EXERCISE BRIEF: Reproduce exactly the run of lines that begins with the one containing "Click the On-Demand" and ends with the last line of the records, omitting pictures.

Data items:
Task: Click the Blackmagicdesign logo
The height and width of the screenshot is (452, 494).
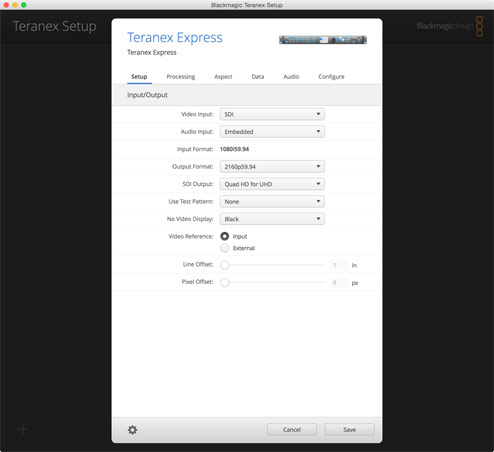Action: coord(450,26)
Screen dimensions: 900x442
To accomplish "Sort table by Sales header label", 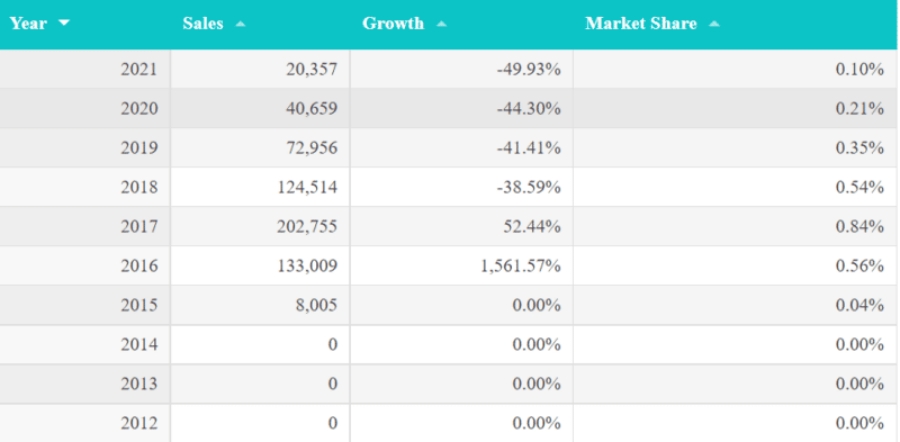I will coord(203,23).
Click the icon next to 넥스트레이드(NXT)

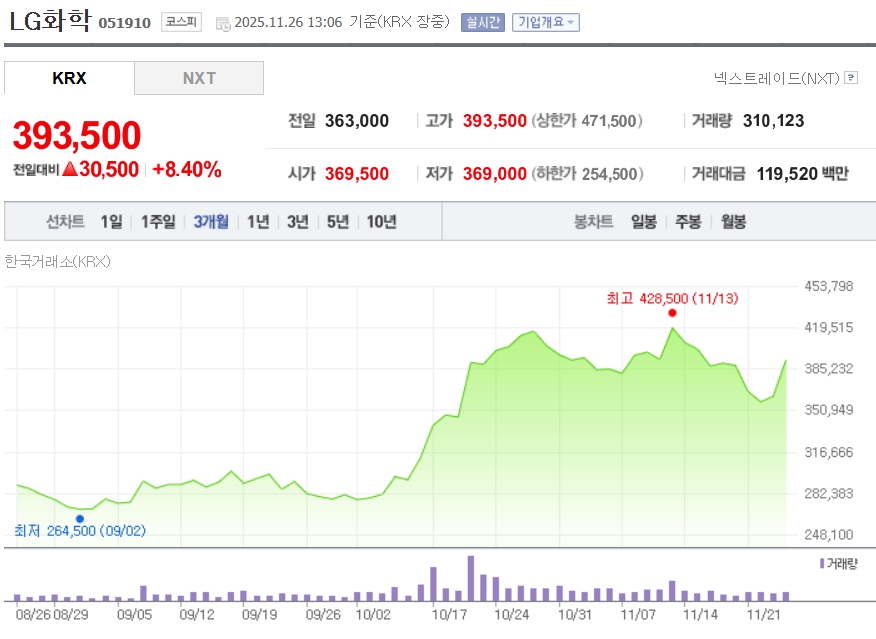[x=851, y=77]
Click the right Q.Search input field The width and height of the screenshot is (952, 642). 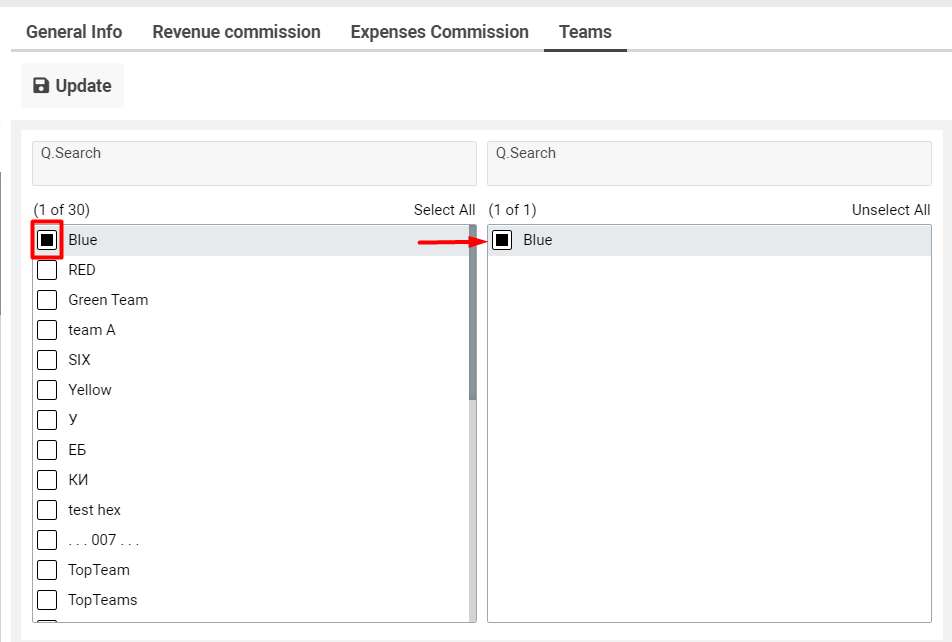pos(709,162)

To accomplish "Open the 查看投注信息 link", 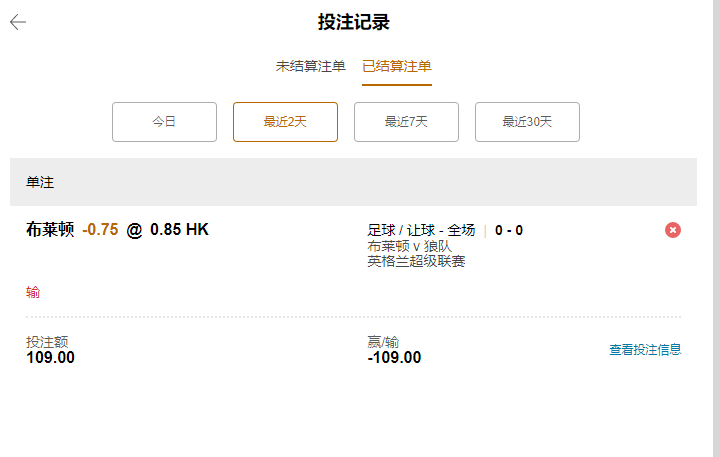I will (x=645, y=350).
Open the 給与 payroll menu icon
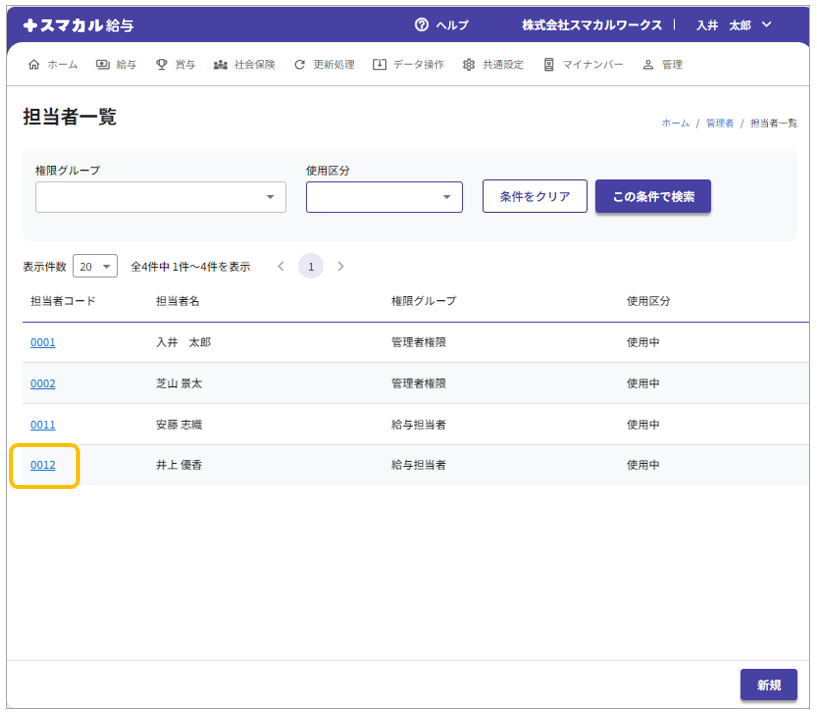Viewport: 817px width, 714px height. tap(103, 65)
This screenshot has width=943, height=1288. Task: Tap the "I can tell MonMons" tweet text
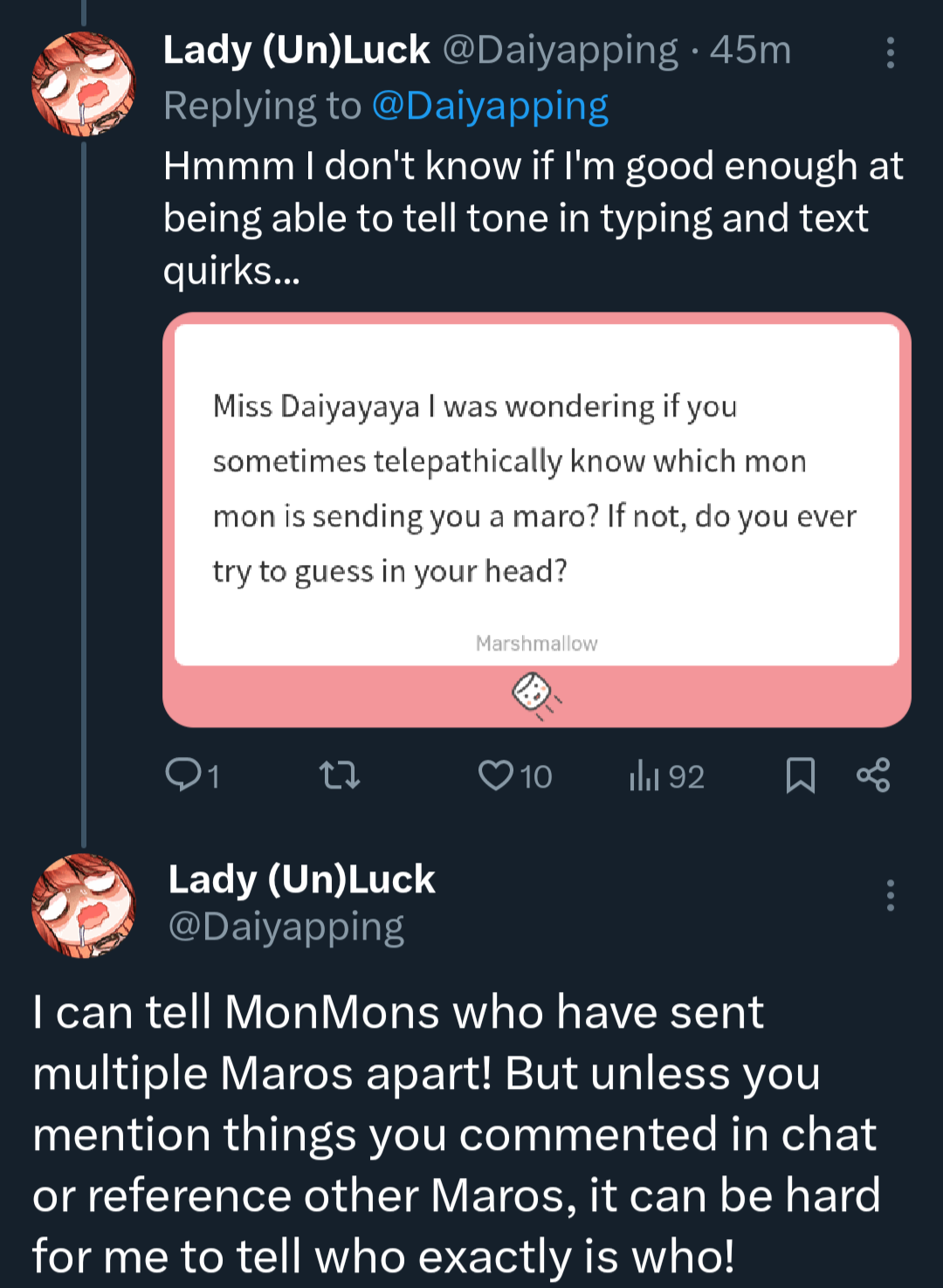(454, 1133)
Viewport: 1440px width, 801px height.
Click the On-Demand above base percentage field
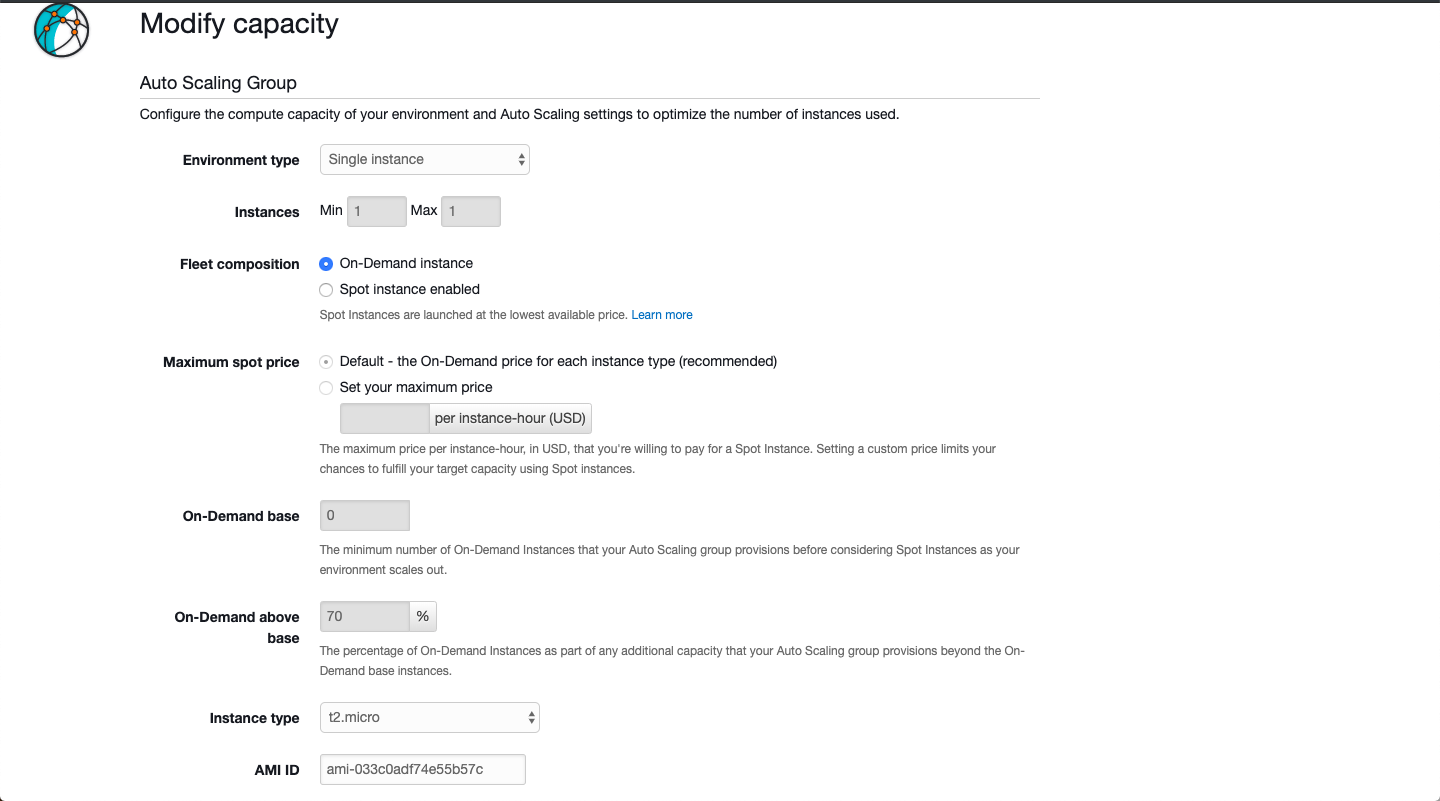pyautogui.click(x=364, y=617)
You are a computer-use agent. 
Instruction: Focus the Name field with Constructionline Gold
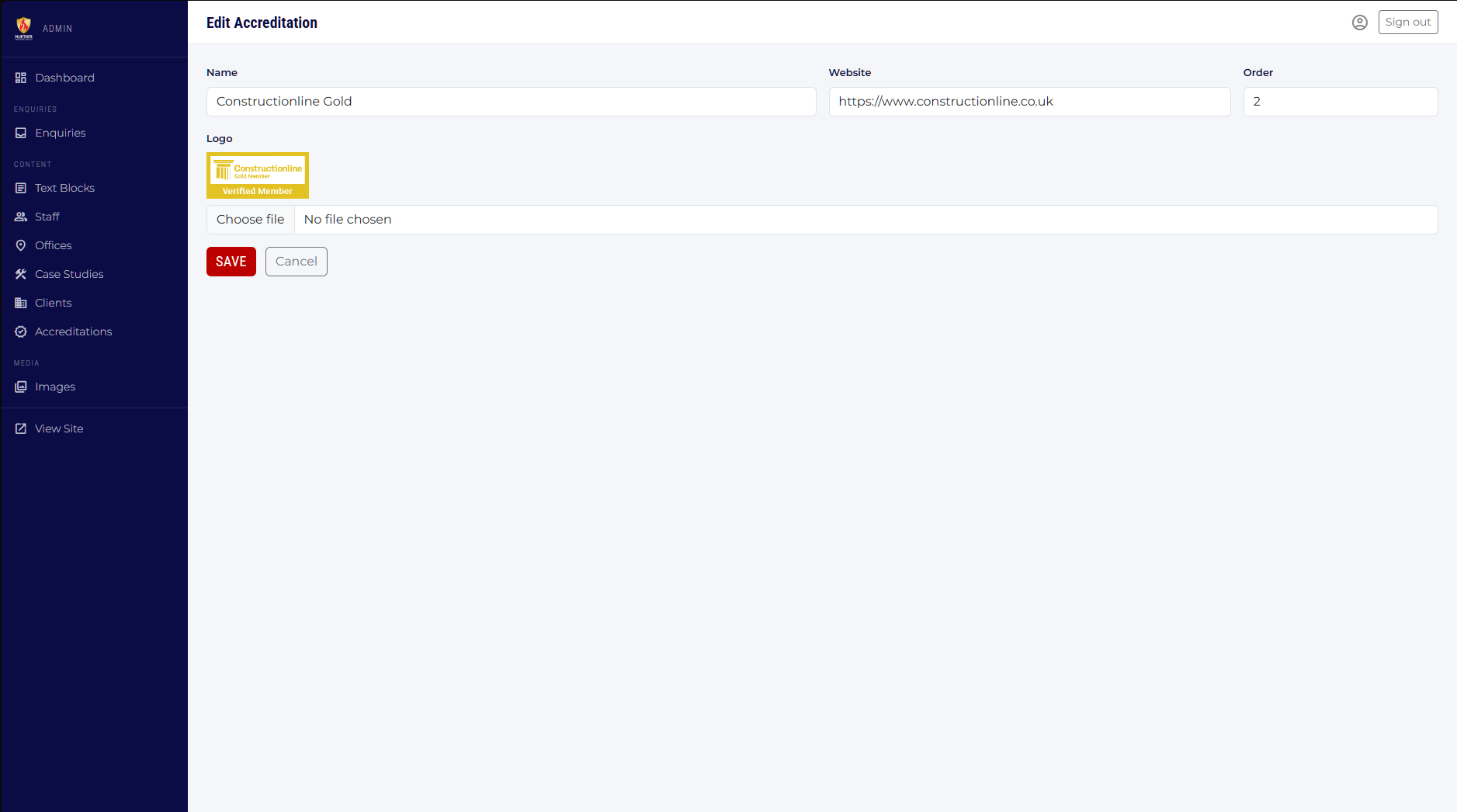point(511,102)
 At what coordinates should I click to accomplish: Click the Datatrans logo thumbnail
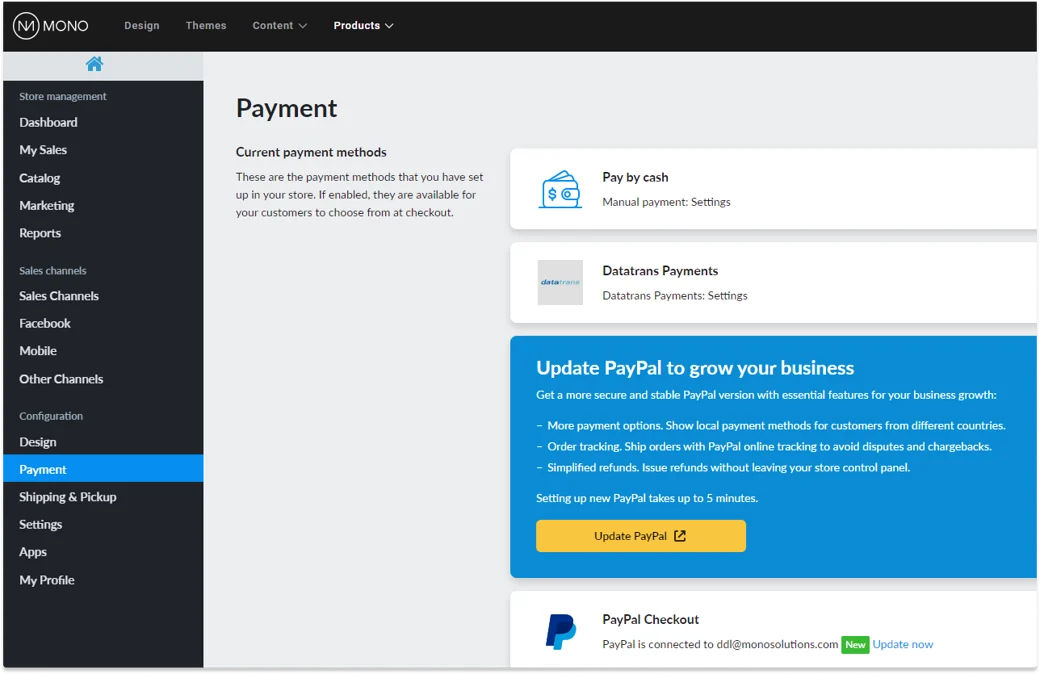[560, 282]
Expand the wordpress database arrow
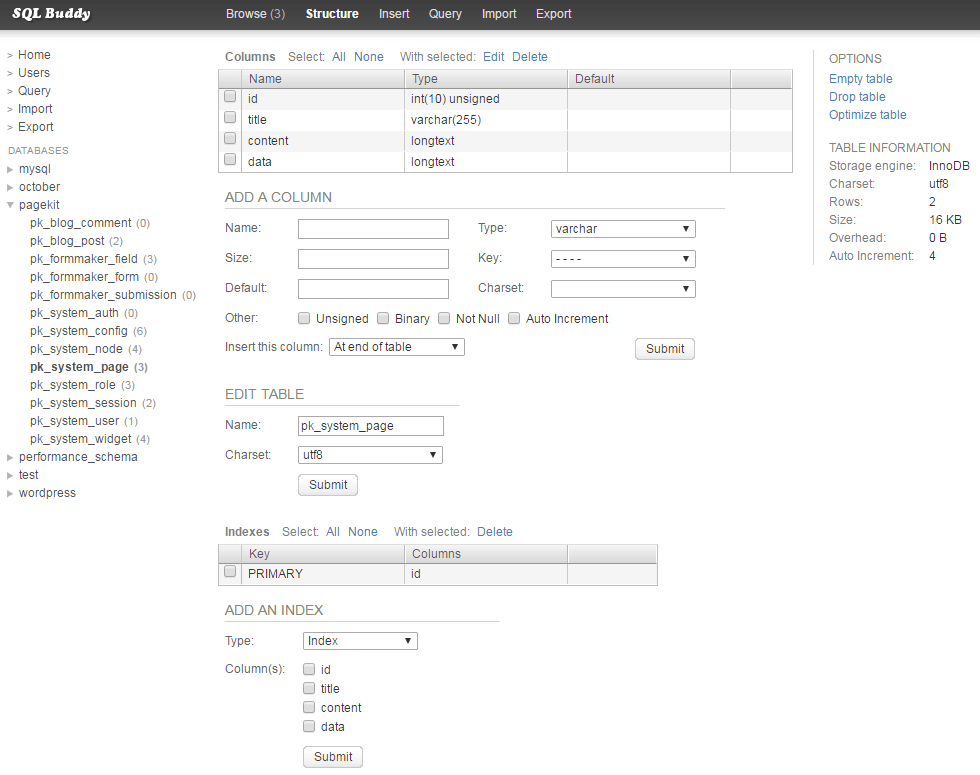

REPLY TO THE TASK:
Click the On-Demand above base percentage field
pyautogui.click(x=364, y=617)
You are a computer-use agent. 
Instruction: Focus the Name field with Constructionline Gold
point(511,102)
 At what coordinates should I click to accomplish: Click the Datatrans logo thumbnail
[560, 282]
Expand the wordpress database arrow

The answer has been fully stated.